EXERCISE GOAL: Output every non-blank line of the items below as a Markdown table, with a row number in the "Row" column and the line itself in the "Line" column.

MATERIAL PROVIDED:
────────────────────────────────────────

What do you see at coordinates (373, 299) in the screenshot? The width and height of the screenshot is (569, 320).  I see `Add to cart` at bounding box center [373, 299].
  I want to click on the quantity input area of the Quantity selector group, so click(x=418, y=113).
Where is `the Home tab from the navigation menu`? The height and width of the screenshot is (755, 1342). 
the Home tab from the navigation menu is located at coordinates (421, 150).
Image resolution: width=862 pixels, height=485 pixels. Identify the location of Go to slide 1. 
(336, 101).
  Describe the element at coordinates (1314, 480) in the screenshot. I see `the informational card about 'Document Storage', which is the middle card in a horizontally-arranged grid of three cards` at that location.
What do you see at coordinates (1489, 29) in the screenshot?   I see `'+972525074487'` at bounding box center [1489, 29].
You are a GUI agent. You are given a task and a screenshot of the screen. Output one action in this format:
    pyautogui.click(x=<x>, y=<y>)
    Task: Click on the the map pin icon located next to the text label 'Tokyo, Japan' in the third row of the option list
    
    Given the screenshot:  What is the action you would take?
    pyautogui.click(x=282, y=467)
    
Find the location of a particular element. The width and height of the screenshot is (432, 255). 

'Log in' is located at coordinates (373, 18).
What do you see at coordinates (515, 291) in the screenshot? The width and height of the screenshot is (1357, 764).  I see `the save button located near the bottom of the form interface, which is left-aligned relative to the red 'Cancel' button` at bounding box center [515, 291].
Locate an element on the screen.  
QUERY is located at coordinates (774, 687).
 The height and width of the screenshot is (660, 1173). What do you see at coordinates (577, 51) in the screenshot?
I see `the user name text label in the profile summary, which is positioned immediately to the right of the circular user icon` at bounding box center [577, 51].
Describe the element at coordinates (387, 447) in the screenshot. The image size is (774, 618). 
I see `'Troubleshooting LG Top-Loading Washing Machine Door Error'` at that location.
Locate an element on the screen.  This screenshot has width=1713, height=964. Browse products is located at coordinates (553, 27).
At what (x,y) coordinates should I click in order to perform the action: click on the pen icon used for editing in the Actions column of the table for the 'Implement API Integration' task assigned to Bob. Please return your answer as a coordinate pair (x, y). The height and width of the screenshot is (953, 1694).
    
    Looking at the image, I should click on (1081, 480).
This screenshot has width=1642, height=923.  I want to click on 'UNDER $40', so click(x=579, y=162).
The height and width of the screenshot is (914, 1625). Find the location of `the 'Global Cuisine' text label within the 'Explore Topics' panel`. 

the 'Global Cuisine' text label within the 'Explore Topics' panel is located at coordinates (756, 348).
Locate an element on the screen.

────────────────────────────────────────

ANSWER TO THIS EXERCISE:
| Row | Line |
|---|---|
| 1 | What do you see at coordinates (373, 299) in the screenshot? The width and height of the screenshot is (569, 320).  I see `Add to cart` at bounding box center [373, 299]. |
| 2 |   I want to click on the quantity input area of the Quantity selector group, so click(x=418, y=113). |
| 3 | Where is `the Home tab from the navigation menu`? The height and width of the screenshot is (755, 1342).  |
| 4 | the Home tab from the navigation menu is located at coordinates (421, 150). |
| 5 | Image resolution: width=862 pixels, height=485 pixels. Identify the location of Go to slide 1.  |
| 6 | (336, 101). |
| 7 |   Describe the element at coordinates (1314, 480) in the screenshot. I see `the informational card about 'Document Storage', which is the middle card in a horizontally-arranged grid of three cards` at that location. |
| 8 | What do you see at coordinates (1489, 29) in the screenshot?   I see `'+972525074487'` at bounding box center [1489, 29]. |
| 9 | You are a GUI agent. You are given a task and a screenshot of the screen. Output one action in this format: |
| 10 |     pyautogui.click(x=<x>, y=<y>) |
| 11 |     Task: Click on the the map pin icon located next to the text label 'Tokyo, Japan' in the third row of the option list |
| 12 |     Given the screenshot:  What is the action you would take? |
| 13 |     pyautogui.click(x=282, y=467) |
| 14 | Find the location of a particular element. The width and height of the screenshot is (432, 255).  |
| 15 | 'Log in' is located at coordinates (373, 18). |
| 16 | What do you see at coordinates (515, 291) in the screenshot? The width and height of the screenshot is (1357, 764).  I see `the save button located near the bottom of the form interface, which is left-aligned relative to the red 'Cancel' button` at bounding box center [515, 291]. |
| 17 | Locate an element on the screen.   |
| 18 | QUERY is located at coordinates (774, 687). |
| 19 |  The height and width of the screenshot is (660, 1173). What do you see at coordinates (577, 51) in the screenshot? |
| 20 | I see `the user name text label in the profile summary, which is positioned immediately to the right of the circular user icon` at bounding box center [577, 51]. |
| 21 | Describe the element at coordinates (387, 447) in the screenshot. The image size is (774, 618).  |
| 22 | I see `'Troubleshooting LG Top-Loading Washing Machine Door Error'` at that location. |
| 23 | Locate an element on the screen.  This screenshot has width=1713, height=964. Browse products is located at coordinates (553, 27). |
| 24 | At what (x,y) coordinates should I click in order to perform the action: click on the pen icon used for editing in the Actions column of the table for the 'Implement API Integration' task assigned to Bob. Please return your answer as a coordinate pair (x, y). The height and width of the screenshot is (953, 1694). |
| 25 |     Looking at the image, I should click on (1081, 480). |
| 26 | This screenshot has width=1642, height=923.  I want to click on 'UNDER $40', so click(x=579, y=162). |
| 27 | The height and width of the screenshot is (914, 1625). Find the location of `the 'Global Cuisine' text label within the 'Explore Topics' panel`.  |
| 28 | the 'Global Cuisine' text label within the 'Explore Topics' panel is located at coordinates (756, 348). |
| 29 | Locate an element on the screen. |